Your goal
Change "input field" to "text box" in the part that opens with the line containing "Given: Click the MAWB No input field" and closes with the line containing "Action: pos(1308,72)", and give only those lines, with nothing else altered. Leave the pictures out.

Given records
::::::::::

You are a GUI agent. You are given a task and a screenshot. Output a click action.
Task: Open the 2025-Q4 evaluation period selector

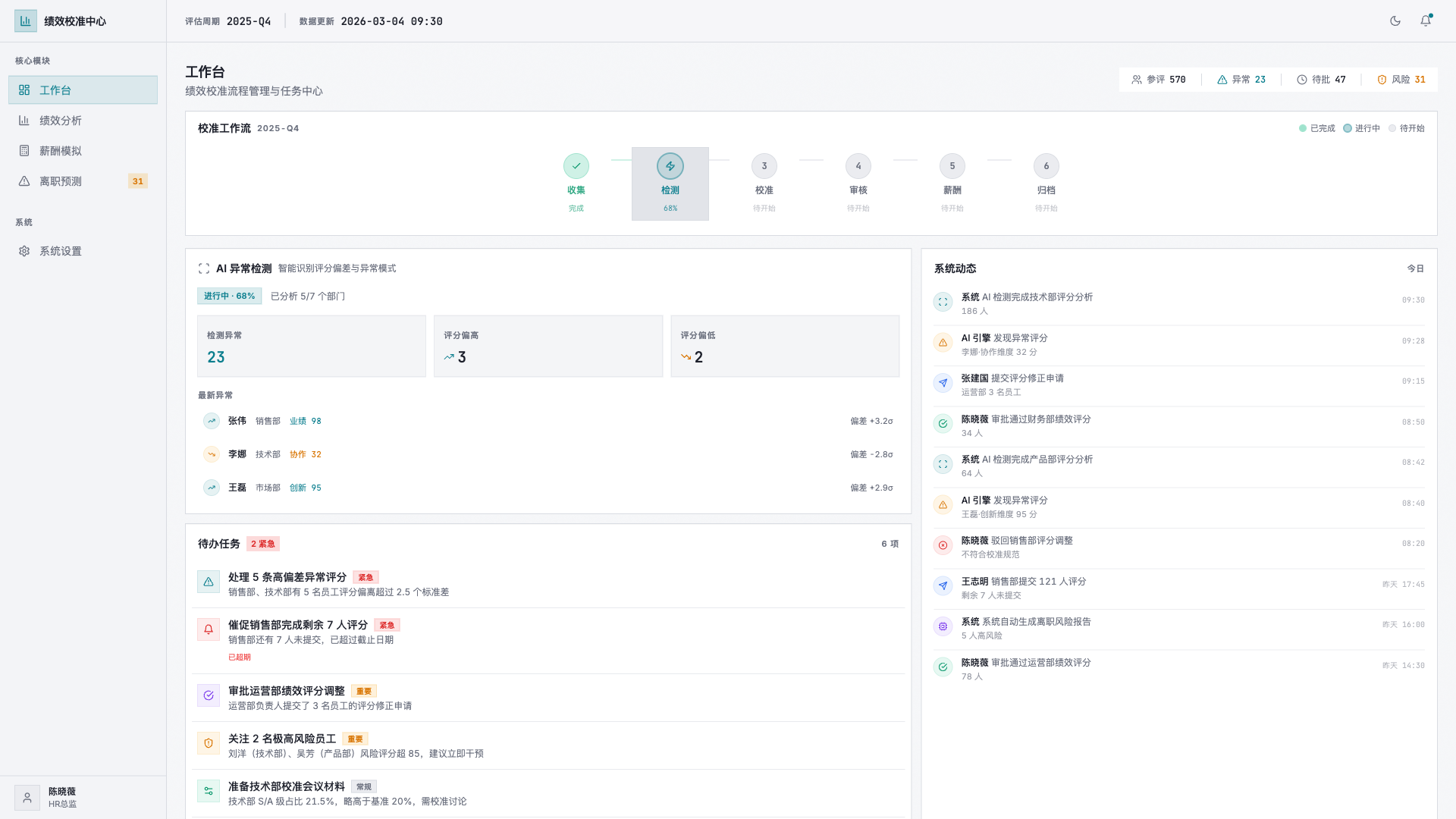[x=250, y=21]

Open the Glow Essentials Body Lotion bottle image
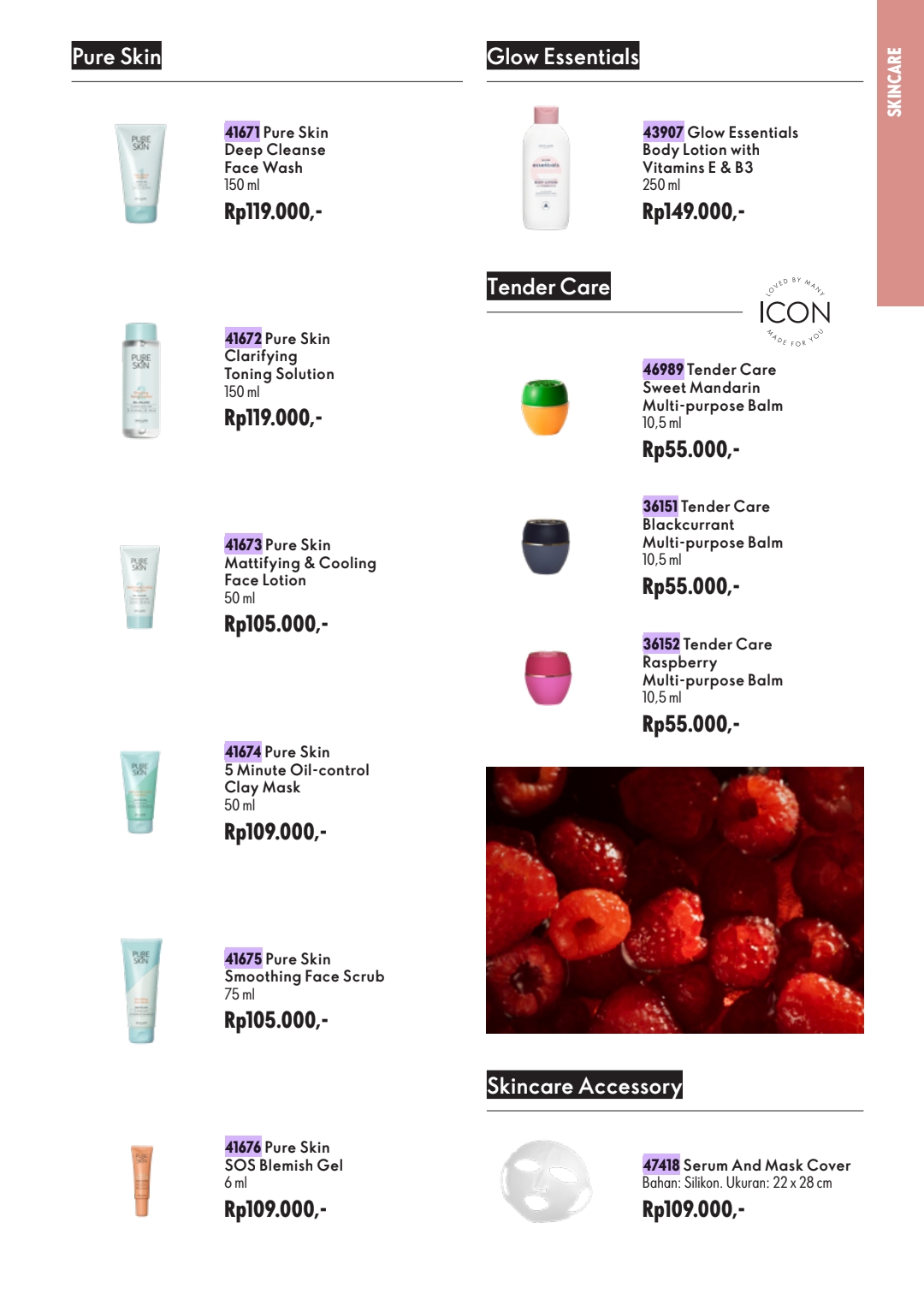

::::::::::

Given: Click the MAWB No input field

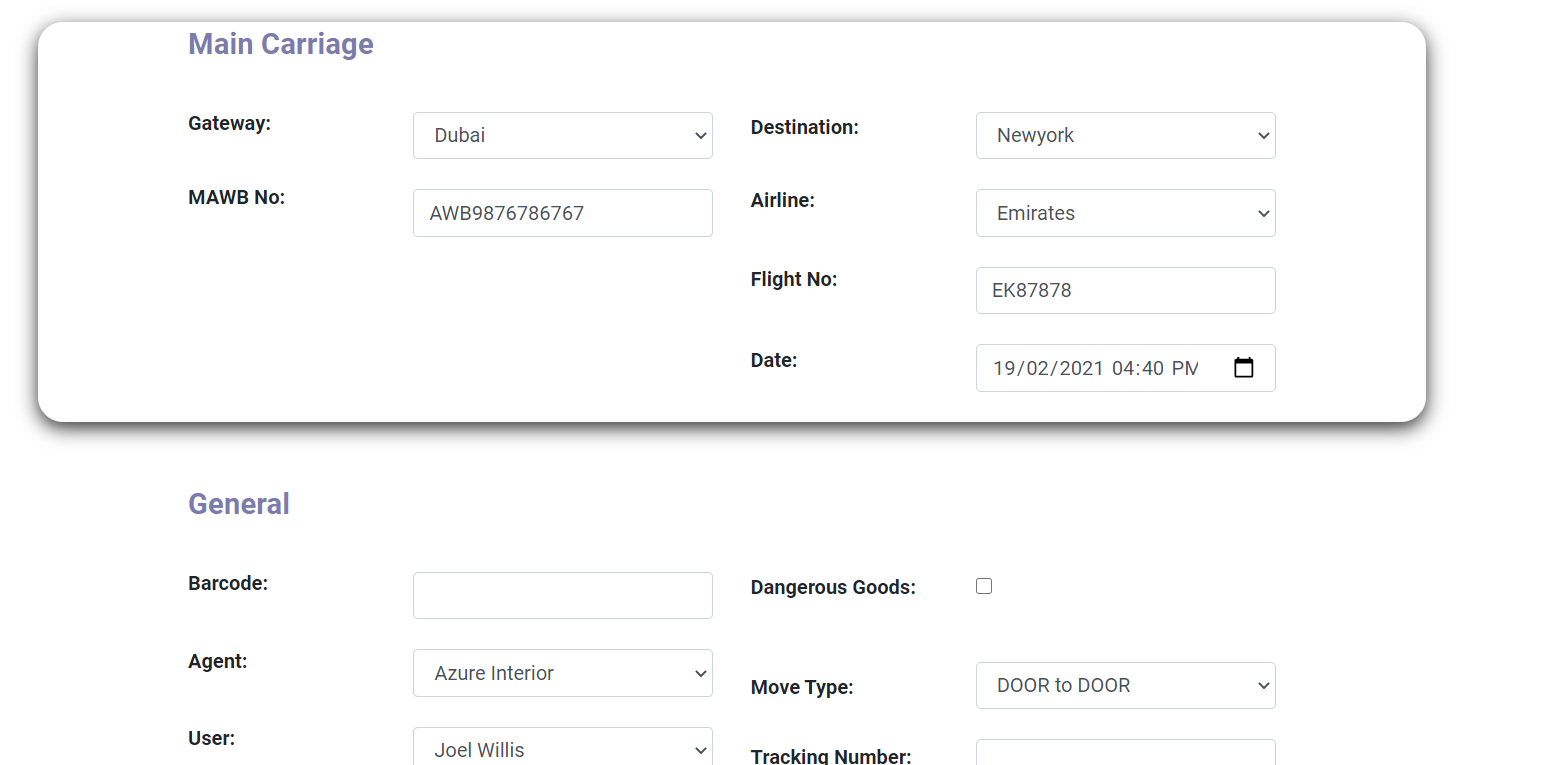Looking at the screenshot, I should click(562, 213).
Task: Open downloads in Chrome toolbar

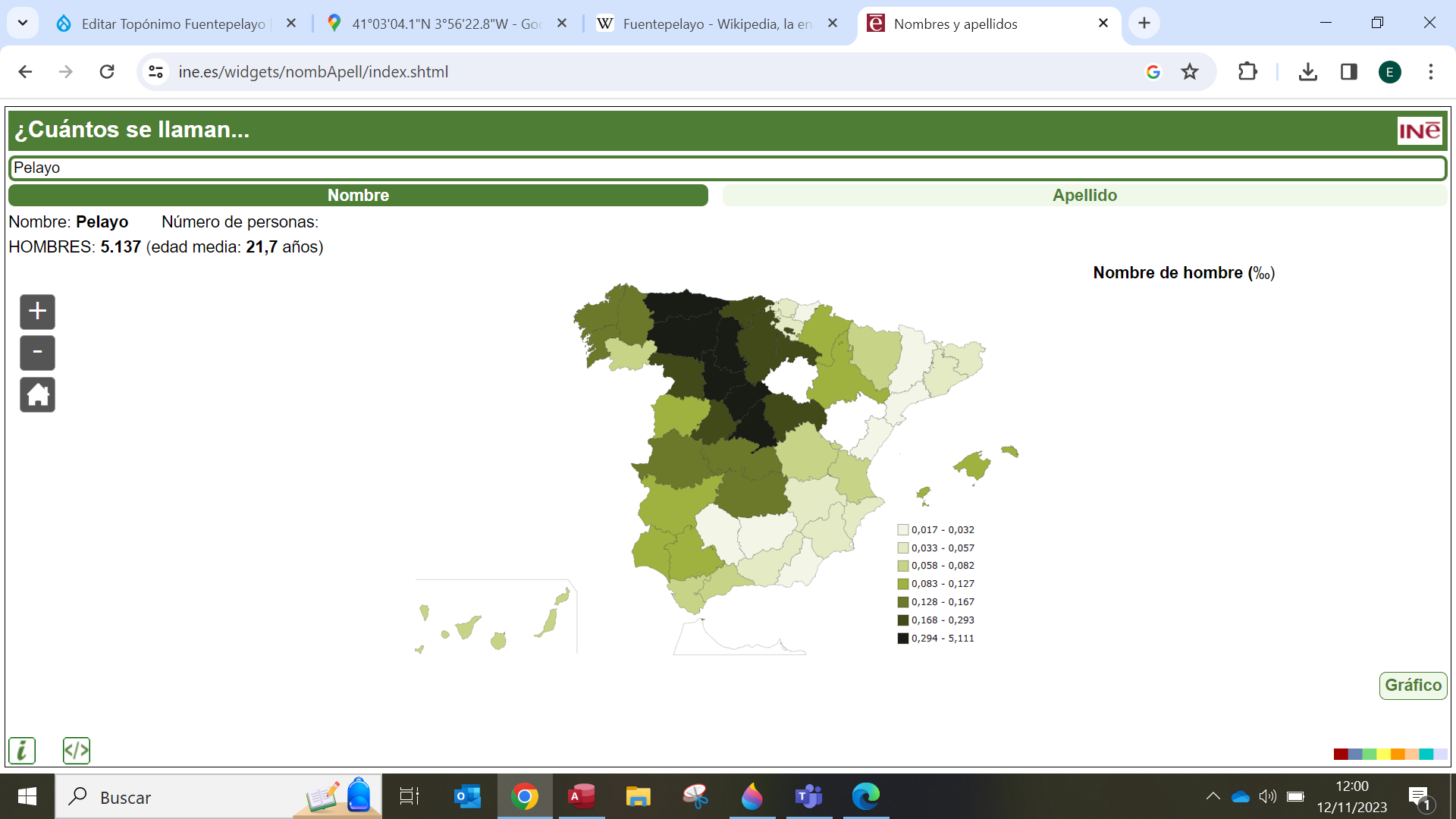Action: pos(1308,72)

::::::::::

The solution
Given: Click the MAWB No text box

Looking at the screenshot, I should click(562, 213).
Task: Open downloads in Chrome toolbar

Action: pos(1308,72)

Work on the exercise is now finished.